A peça somente faz sentido quando serve de analogia para um contexto de incertezas. Sua essência é a espera. É a desconstrução completa do teatro, pois não tem história, as falas não são coesas e nada acontece do ponto de vista da ação dos personagens. Tudo parece obscuro e pessimista, mas provoca uma profunda reflexão sobre a vida e a sua incessante busca por respostas. O palco vazio desconstrói o mundo ao redor, os diálogos repetitivos reproduzem as relações humanas e a inação dos personagens mostra a paralisia que a incerteza provoca. Na espera, nada acontece.
A
fábula de Becker tem tudo a ver com o momento que o Brasil está vivendo. Os
resultados das eleições municipais, em vez de dissiparem as incertezas,
aumentaram-nas. Em 9 de outubro passado, a pouco mais um mês das eleições,
segundo a pesquisa Exame-Ideia, o presidente Jair Bolsonaro (sem partido) seria
reeleito para um segundo mandato. No primeiro turno, teria 30% das intenções de
voto, contra 18% do ex-presidente Luiz Inácio Lula da Silva (PT) e 10% do
ex-ministro da Justiça Sergio Moro (sem partido).
A
pesquisa mostrava, ainda, Ciro Gomes (PDT), com 9%, Luciano Huck (sem partido),
com 5%, e João Doria (PSDB), com 4%. A pesquisa também apontava Luiz Henrique
Mandetta (DEM) com 3%, Marina Silva (Rede) com 2%, João Amoedo (Novo) com 1%, e
Flávio Dino (PCdoB) com 1%. Brancos e nulos somavam 9%. Os que “não sabiam”
eram 10%. Em uma projeção de segundo turno, Bolsonaro venceria Moro com 41% dos
votos contra 35% do ex-ministro.
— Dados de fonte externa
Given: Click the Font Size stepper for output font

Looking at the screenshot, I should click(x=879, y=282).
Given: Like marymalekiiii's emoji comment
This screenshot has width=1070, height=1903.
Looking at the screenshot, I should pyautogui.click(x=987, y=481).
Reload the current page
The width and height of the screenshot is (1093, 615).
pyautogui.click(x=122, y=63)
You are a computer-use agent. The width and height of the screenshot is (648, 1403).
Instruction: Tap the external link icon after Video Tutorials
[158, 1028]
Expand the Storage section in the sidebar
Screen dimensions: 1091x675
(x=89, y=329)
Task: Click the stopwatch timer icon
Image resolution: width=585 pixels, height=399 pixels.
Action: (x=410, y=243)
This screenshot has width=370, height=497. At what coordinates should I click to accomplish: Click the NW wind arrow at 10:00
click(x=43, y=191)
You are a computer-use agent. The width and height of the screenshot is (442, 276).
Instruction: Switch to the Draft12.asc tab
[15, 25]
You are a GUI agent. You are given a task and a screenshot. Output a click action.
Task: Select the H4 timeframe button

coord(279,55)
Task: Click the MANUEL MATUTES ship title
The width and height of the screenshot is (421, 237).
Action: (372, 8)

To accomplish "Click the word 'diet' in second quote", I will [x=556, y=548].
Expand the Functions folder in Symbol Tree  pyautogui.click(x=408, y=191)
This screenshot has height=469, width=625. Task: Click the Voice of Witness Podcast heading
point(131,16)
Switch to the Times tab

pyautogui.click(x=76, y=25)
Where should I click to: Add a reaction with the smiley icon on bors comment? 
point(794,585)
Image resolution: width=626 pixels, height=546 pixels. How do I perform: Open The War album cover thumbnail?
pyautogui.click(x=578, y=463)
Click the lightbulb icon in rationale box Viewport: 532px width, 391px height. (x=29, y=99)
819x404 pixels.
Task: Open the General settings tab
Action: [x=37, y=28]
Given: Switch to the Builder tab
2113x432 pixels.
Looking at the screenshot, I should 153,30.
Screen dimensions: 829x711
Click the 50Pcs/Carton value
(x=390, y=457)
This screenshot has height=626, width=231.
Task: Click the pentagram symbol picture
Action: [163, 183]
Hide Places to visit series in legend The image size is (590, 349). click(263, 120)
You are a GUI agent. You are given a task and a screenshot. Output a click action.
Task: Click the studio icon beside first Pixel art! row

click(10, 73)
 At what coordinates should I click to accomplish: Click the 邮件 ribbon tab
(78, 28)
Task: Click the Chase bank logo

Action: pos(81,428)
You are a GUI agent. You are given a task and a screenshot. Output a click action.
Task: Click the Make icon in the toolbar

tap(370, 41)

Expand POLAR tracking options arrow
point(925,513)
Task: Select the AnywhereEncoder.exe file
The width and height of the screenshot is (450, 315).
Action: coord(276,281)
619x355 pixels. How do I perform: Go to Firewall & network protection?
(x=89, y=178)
Em relação a Lula, Bolsonaro teria 43%, contra
33% do petista. Numa disputa contra Doria, a vantagem do Bolsonaro seria ainda
maior: 42% das intenções de voto contra 21%.
O
ex-presidente Luiz Inácio Lula da Silva, que opera a mesma estratégia de 2018,
viu o PT ser volatilizado completamente nas capitais, a ponto de não eleger
nenhum vereador em Rio Branco (AC). A nova estrela da esquerda é Guilherme
Boulos, do PSol, que não tem o passivo de corrupção petista. O novo líder
paulista também é um problema para Ciro Gomes, do PDT, por outros motivos:
fecha-lhe a porta do Sudeste.
Restam
as duas incógnitas que justificam a analogia: Sergio Moro, que acabou de
assinar um contrato milionário de trabalho com um escritório que presta
serviços de consultoria à Odebrecht, e o apresentador Luciano Huck, que tem até
junho para decidir se mantém seu contrato, também milionário, com a TV Globo.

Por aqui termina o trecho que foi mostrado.